Conventional raw material powders for producing ferrous sintered alloys include mixtures of an iron powder with powders of desired alloying elements and alloy iron powders containing desired alloying elements all in prealloyed form. An advantage of a merely mixed powder is good compressibility which is exhibited at the stage of compacting the powder into a desired shape prior to sintering. This advantage is derived from softness of the unalloyed iron powder as the primary ingredient of the mixed powder. However, it is a disadvantage that the mixed powders of the alloying elements tend to segregate to result in nonuniform alloying with iron at the stage of sintering. In the case of a prealloyed iron powder there is little problem as to the uniformity of alloying. However, alloy iron powders are generally inferior in compressibility due to hardening of the powder particles by alloying.

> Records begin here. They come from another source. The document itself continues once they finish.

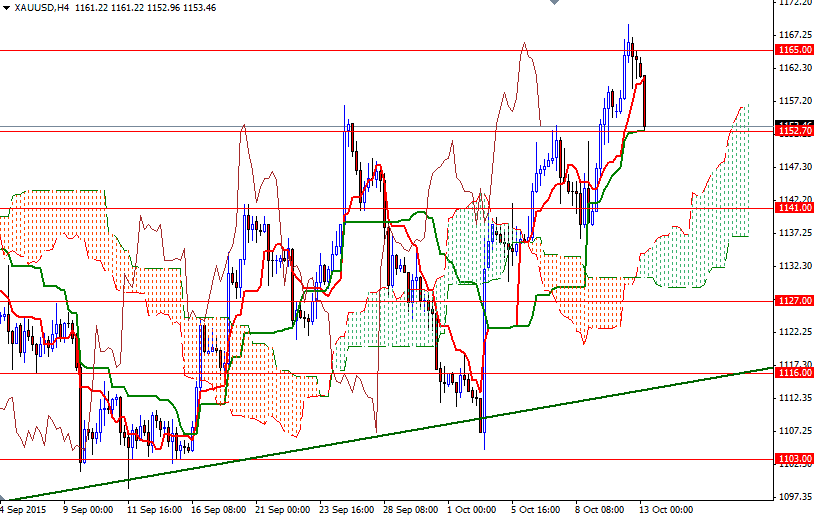The height and width of the screenshot is (516, 814).
Task: Click the 9 Sep 00:00 date label
Action: (89, 508)
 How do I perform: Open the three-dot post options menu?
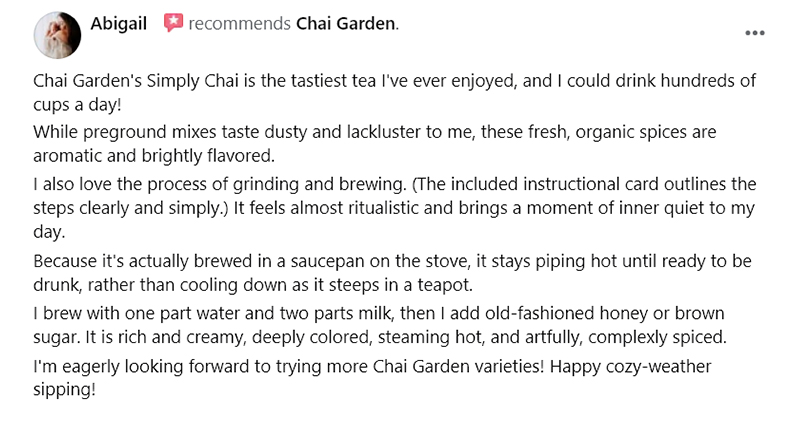tap(755, 32)
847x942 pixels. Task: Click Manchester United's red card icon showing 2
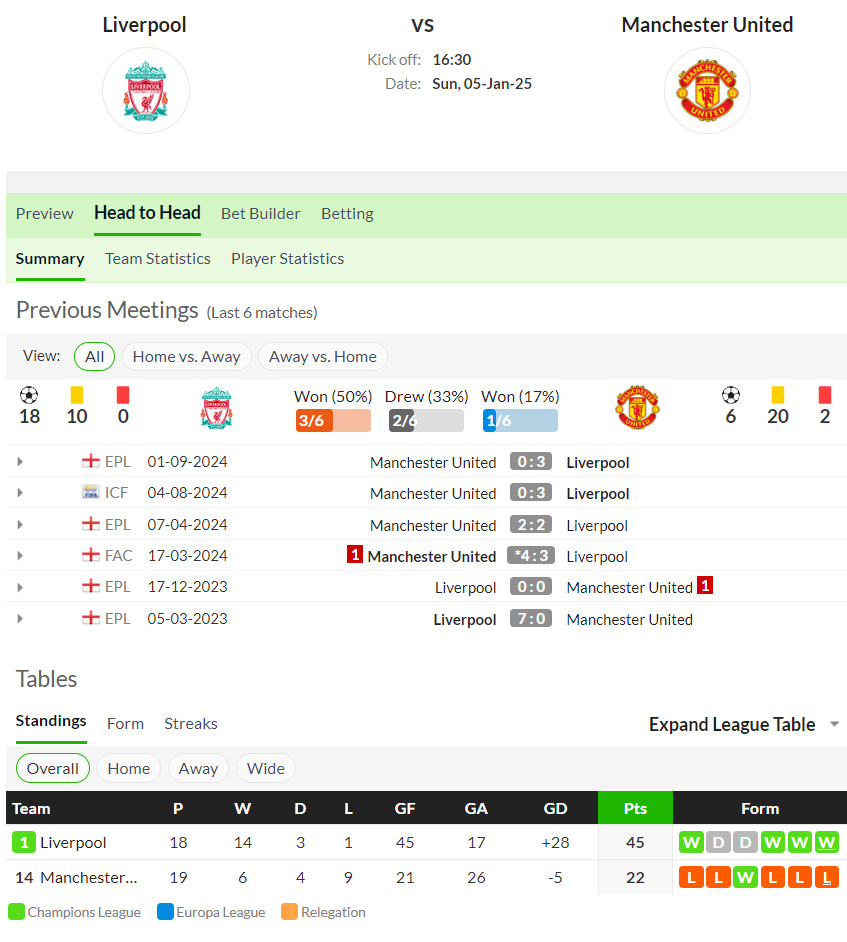click(x=825, y=395)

To solve such problems of conventional ferrous powders for sintering, there are proposals for partially alloyed ferrous powders in which alloying elements are partly bonded to iron particles without significantly diffusing into iron: e.g. Japanese patent application publication No. 45-9649 (1970: bond of Mo, Cu and Ni to iron powder) and Japanese patent application provisional publication No. 53-92306 (1978: bond of Cu to iron powder). According to these proposals, a mixture of an iron powder and alloying element source powders is heated to accomplish partial bonding of particles of the latter powders to the iron particles. However, for a success in the desired bonding of the particles without diffusion of the alloying elements into the iron particles, the conditions of the heating must be determined within a very narrowly limited range and the freedom in selecting alloying elements is also restricted. Furthermore, even though the desired partial bonding of the particles is attained there is a possibility of separation of the once bonding alloying element particles from the iron particles during subsequent handling of the partially alloyed powder, and such breaking of bonds between the particles will become a cause of segregation at the stage of sintering this powder.
Meanwhile, there is a trend to use ferrous sintered materials for some parts of electrical devices such as iron cores of motors in view of soft magnetism the sintered materials possess. In general, such parts of ferrous sintered materials are produced by a powder metallurgical method including the steps of adding about 0.15-1.0 wt% of a powdery lubricating agent such as zinc stearate to a raw material powder, which may be either an iron powder or an alloy iron powder and may optionally contain secondary powders as sources of desired alloying elements, compacting the resultant powder mixture in a metal die under a pressure of about 3000-10000 kg/cm.sup.2, and sintering the compacted material in a nonoxidizing atmosphere usually at a temperature of 1000.degree.-1350.degree. C. Where necessary the sintered body is precisely shaped by sizing or machining.
An advantage of ferrous sintered materials over the conventional iron core materials typified by laminated silicon steel sheet is a large freedom in shaping. However, it is a serious disadvantage of ferrous sintered materials that they are inferior in the alternating-current magnetic characteristics due to being very large in the iron loss. The reason is because eddy current is liable to be induced in the sintered part, which is an integral member different from a laminate, so that an eddy-current loss becomes extraordinarily great.
Therefore, efforts have been made to decrease the eddy-current loss by increasing the electrical resistances of ferrous sintered materials by effective alloying. Among various alloying elements for iron, silicon has been deemed most effective for increasing the electrical resistance. Accordingly it has long been tried to produce Si-containing ferrous sintered parts of good properties by initially mixing either elemental silicon powder or ferrosilicon powder with iron powder. However, full success has not been obtained because the addition of Si causes lowering of the green density of the raw material for sintering and, therefore, results in lowering of the sintered density. Sintered parts low in the sintered density are naturally low in the magnetic flux density. As a solution to this problem, Japanese patent application publication No. 40-12045 (1965) proposes to add phosphorus together with silicon to an iron powder with a view to improving the manner of sintering of the raw material powder and consequently enhancing the sintered density and magnetic characteristics of the products. Actually, fairly high sintered densities, viz. 7 g/cm.sup.3 or above, can be attained by the addition of P when the content of Si is up to about 3 wt%. However, when the content of Si is more than 3 wt% it is impossible to attain a sufficiently high sintered density even though a considerable amount of P is added.